DATA TO USE.
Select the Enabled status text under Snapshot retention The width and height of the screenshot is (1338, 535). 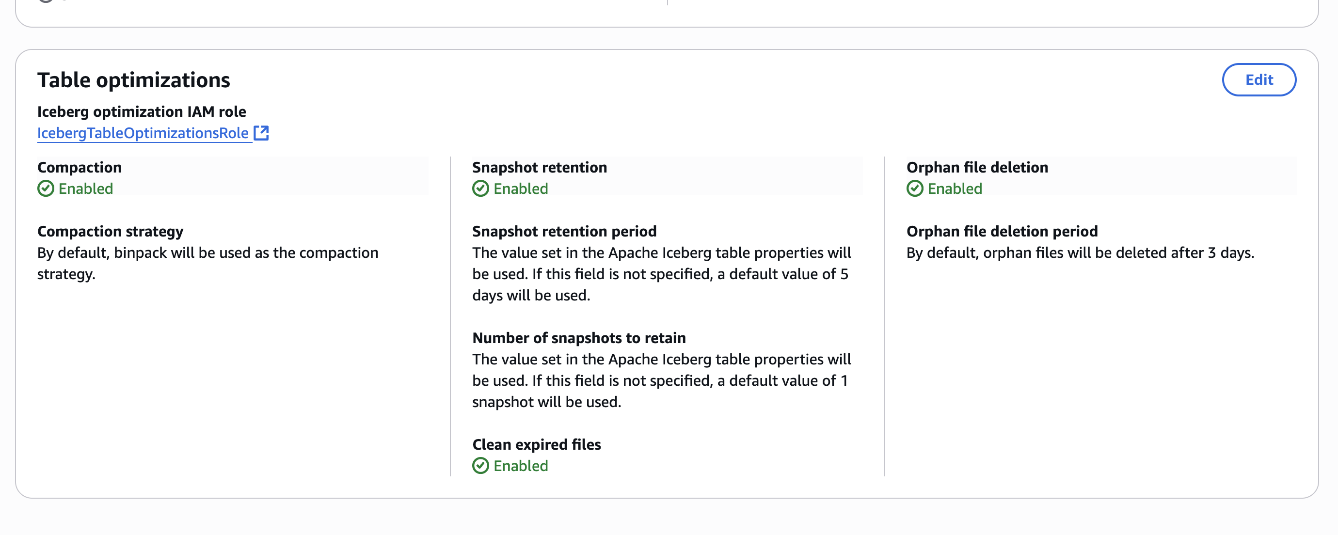[x=520, y=189]
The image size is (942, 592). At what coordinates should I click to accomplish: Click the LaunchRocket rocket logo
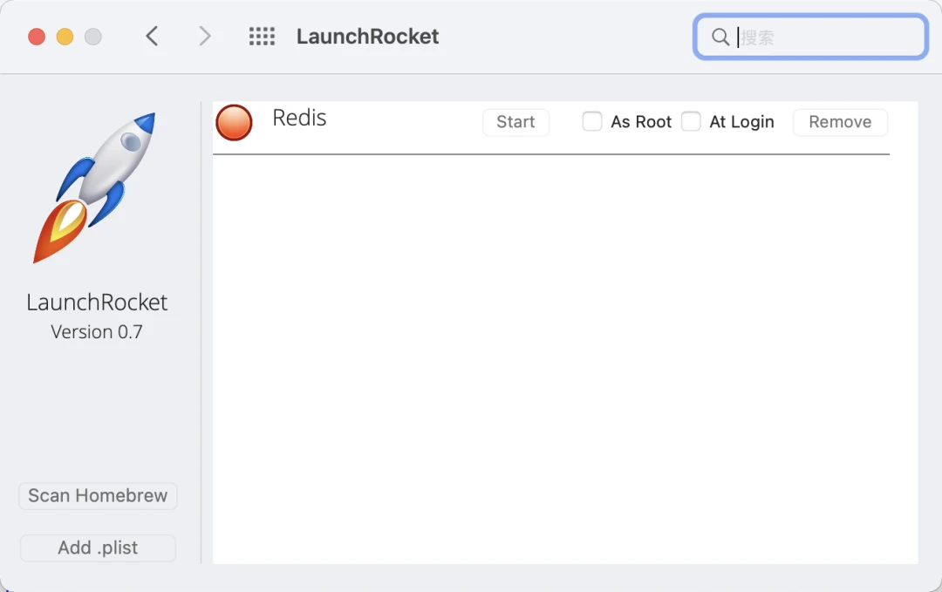click(96, 187)
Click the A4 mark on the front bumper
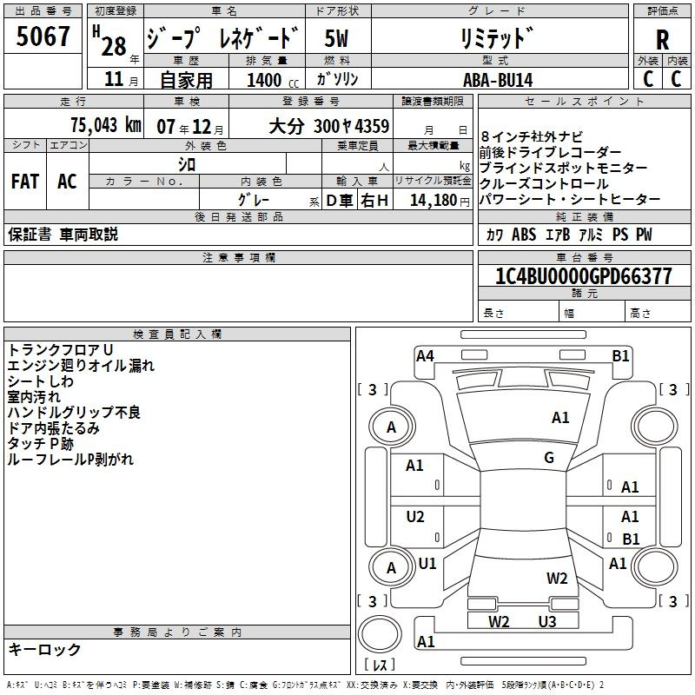 point(425,355)
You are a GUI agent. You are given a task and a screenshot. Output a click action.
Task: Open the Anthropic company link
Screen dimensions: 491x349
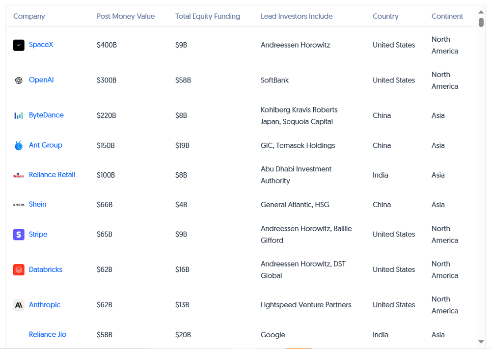point(45,305)
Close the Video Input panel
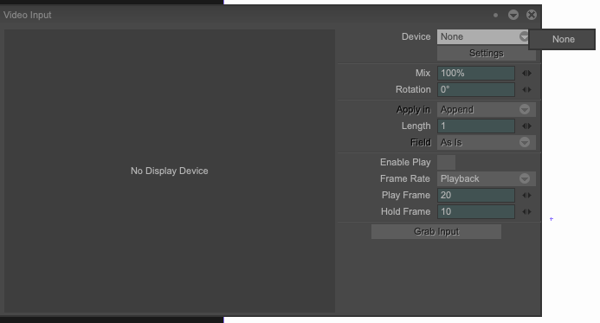The width and height of the screenshot is (600, 323). point(531,15)
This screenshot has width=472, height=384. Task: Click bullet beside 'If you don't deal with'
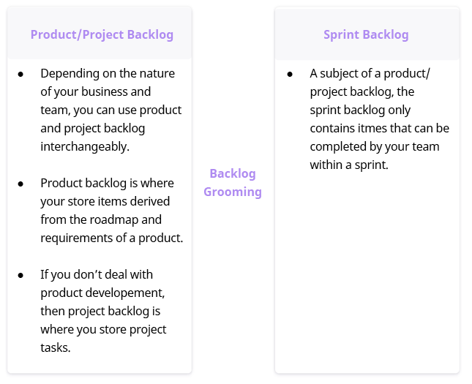point(20,275)
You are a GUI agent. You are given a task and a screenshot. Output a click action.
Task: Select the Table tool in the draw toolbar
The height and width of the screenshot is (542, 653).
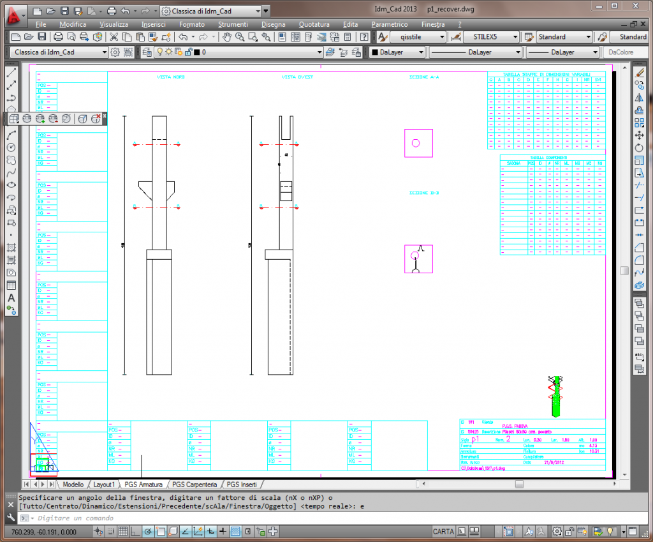tap(11, 285)
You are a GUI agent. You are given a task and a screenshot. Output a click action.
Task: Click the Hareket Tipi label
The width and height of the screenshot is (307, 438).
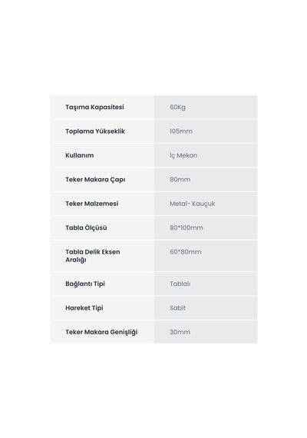click(x=84, y=308)
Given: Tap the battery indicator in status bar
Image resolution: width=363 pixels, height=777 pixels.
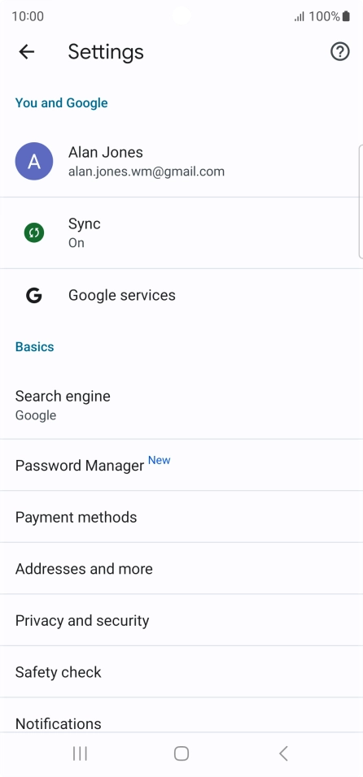Looking at the screenshot, I should tap(346, 16).
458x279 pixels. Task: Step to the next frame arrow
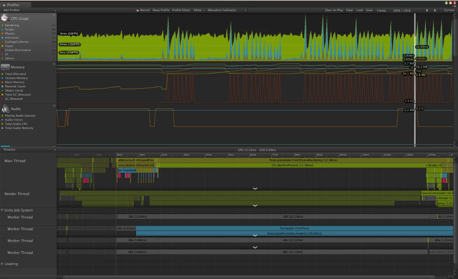tap(435, 10)
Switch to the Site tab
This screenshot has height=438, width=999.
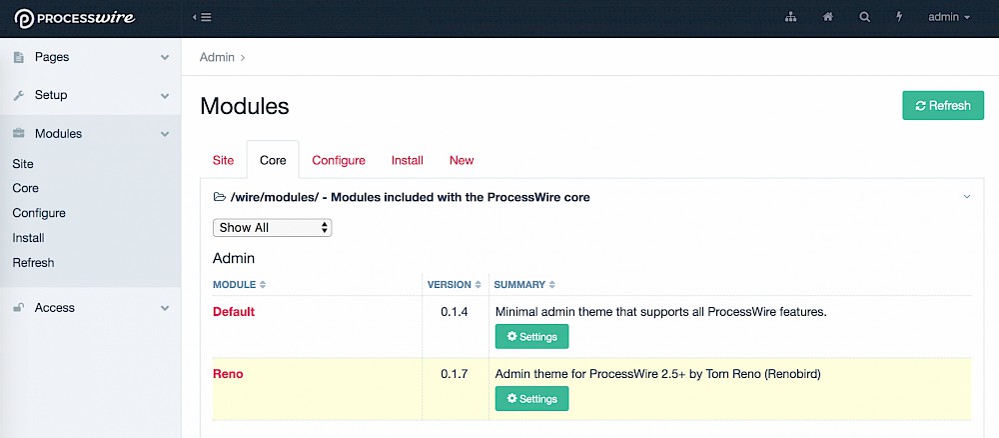(x=223, y=160)
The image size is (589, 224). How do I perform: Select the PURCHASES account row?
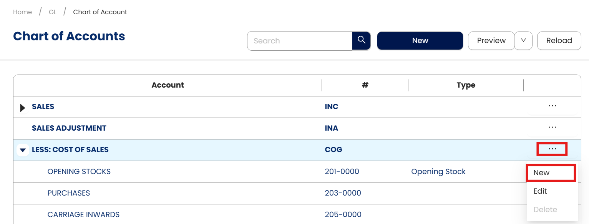(x=68, y=193)
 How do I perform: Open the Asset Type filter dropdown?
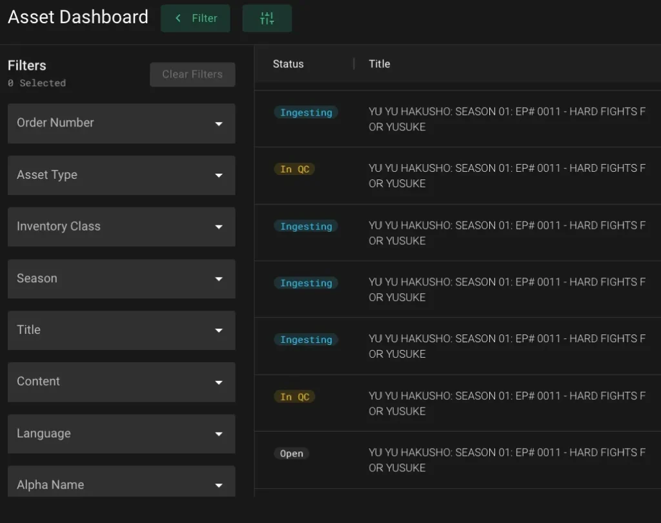[121, 175]
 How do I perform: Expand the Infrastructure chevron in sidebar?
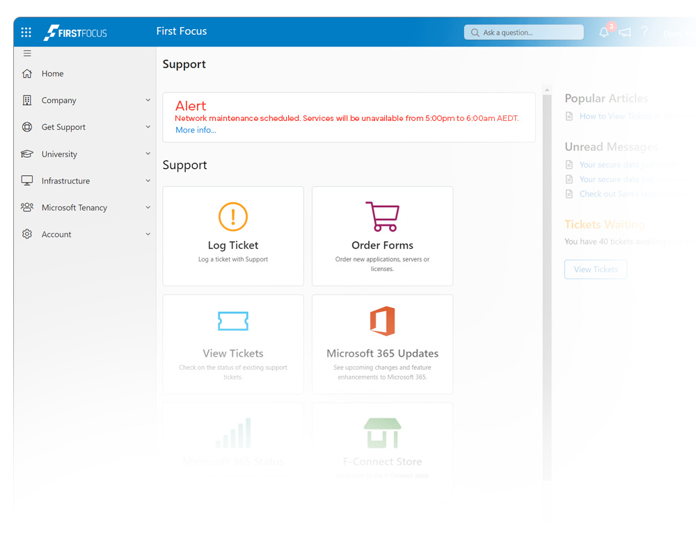(x=148, y=181)
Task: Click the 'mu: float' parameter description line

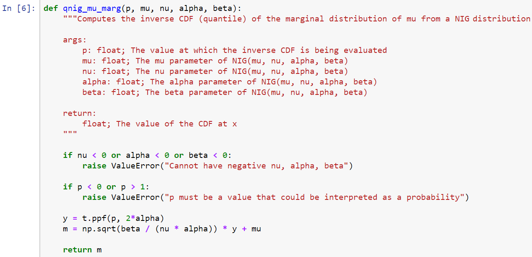Action: point(215,61)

TASK INSTRUCTIONS. All that should be printed is the lines from the one containing "How do I perform: Open" through the last line of the material above, both ends included, exactly as they stand; please skip the pictures.

WRITTEN RESPONSE.
 How do I perform: Open the Asset Type filter dropdown?
[121, 175]
 How do I perform: Expand the Infrastructure chevron in sidebar?
(x=148, y=181)
Task: Click the 'mu: float' parameter description line

Action: point(215,61)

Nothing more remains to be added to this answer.